→ TRECHO SELECIONADO:
* * *
Você deve estar vendo muita gente jogar Pokémon Go. A febre internacional do game chegou ao Brasil, e também a mais de 500 milhões de pessoas no mundo todo. Hoje, quase um quarto dos smartphones do planeta já instalou o aplicativo, e Nintendo, Google e Niantic acumulam receitas de US$ 10 milhões de dólares por dia com o jogo.
Apesar do sucesso imenso, o Pokémon Go já está em declínio. O número de usuários ativos decresce a cada dia, segundo dados da Bloomberg. Isso mesmo apesar da sensação de que há jogadores em cada esquina, e de o jogo estar em mais de 70 países.
A febre vai passar, mas algo do jogo ficará. Pokémon Go será lembrado como a primeira experiência de meio bilhão de pessoas com a realidade aumentada.
* * *
→ MATERIAL FORNECIDO:
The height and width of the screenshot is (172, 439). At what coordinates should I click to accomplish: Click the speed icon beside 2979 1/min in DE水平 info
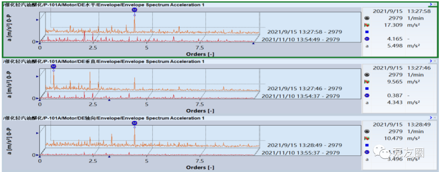pyautogui.click(x=367, y=18)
* * *
→ TAREFAS A REALIZAR:
A. Diga se cada afirmação concorda com o trecho sobre o Pokémon Go, respondendo sim ou não e citando literalmente as palavras do texto que decidem: (i) o jogo está presente em mais de 70 países; (ii) o número de usuários ativos cresce a cada dia; (iii) o jogo chegou a mais de 500 milhões de pessoas no mundo.
B. Reescreva o trecho sobre o Pokémon Go entre "Apesar do sucesso" e "de 70 países.", inclusive, substituindo "declínio" por "queda".
Os dados não têm nenhum papel nesta parte.

→ RESPOSTAS EM ORDEM:
A.
(i) Sim: "e de o jogo estar em mais de 70 países".
(ii) Não: "O número de usuários ativos decresce a cada dia".
(iii) Sim: "e também a mais de 500 milhões de pessoas no mundo todo".

B.
Apesar do sucesso imenso, o Pokémon Go já está em queda. O número de usuários ativos decresce a cada dia, segundo dados da Bloomberg. Isso mesmo apesar da sensação de que há jogadores em cada esquina, e de o jogo estar em mais de 70 países.